(Source records)

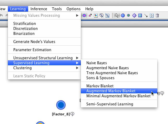Select Discretization from the Learning menu
Screen dimensions: 168x124
[x=25, y=29]
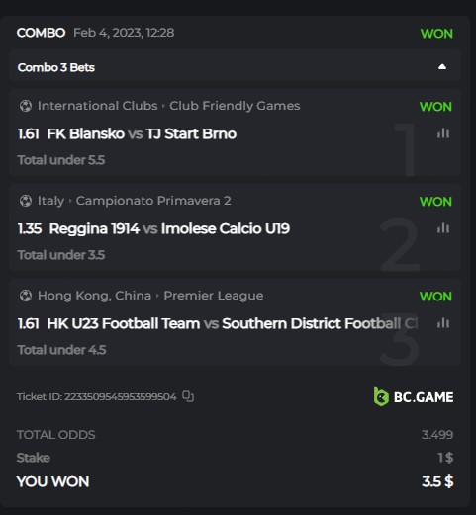476x515 pixels.
Task: Click the Hong Kong, China category label
Action: click(94, 296)
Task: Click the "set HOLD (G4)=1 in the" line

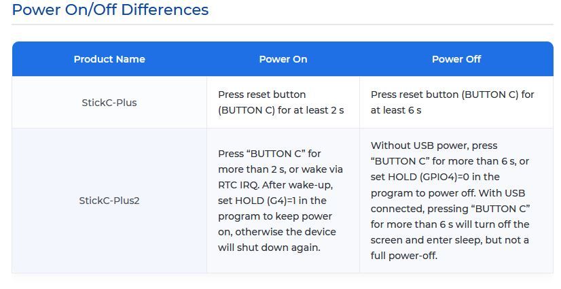Action: tap(272, 201)
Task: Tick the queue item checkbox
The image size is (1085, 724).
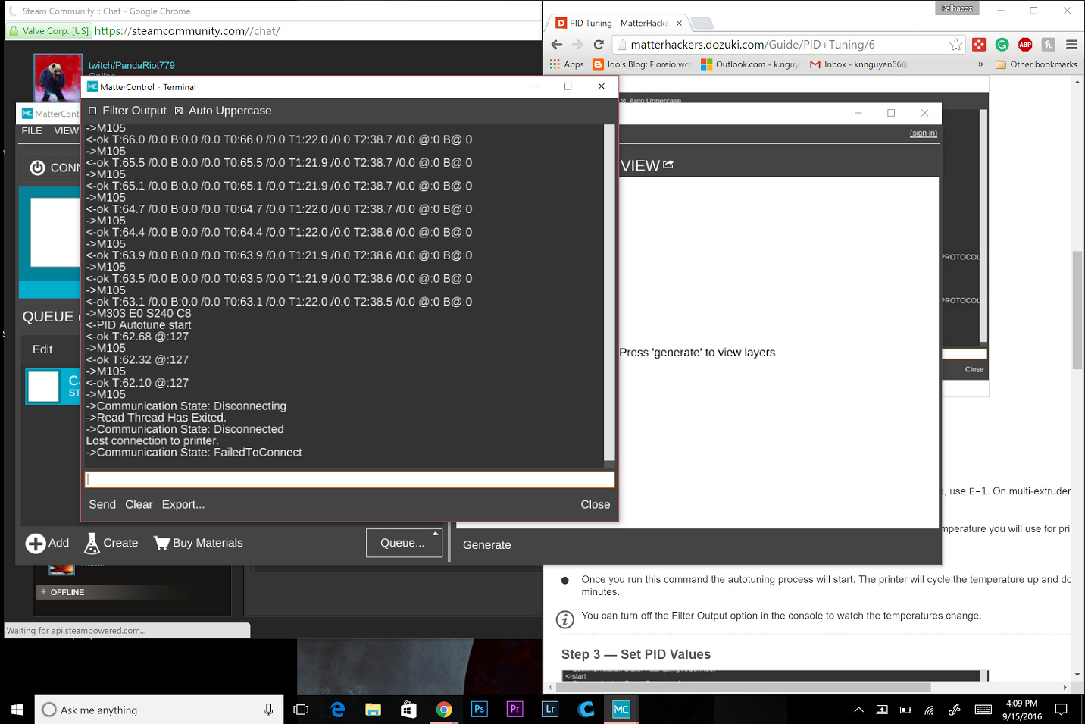Action: [x=43, y=387]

### Your goal:
For this exercise, repeat word for word only the lines from the one containing "HOLD (G4)=1 in" through the end of the data, including both. Pictures do not go in the copy.

### Answer:
Task: Click the "set HOLD (G4)=1 in the" line

Action: tap(272, 201)
Task: Tick the queue item checkbox
The image size is (1085, 724).
Action: [x=43, y=387]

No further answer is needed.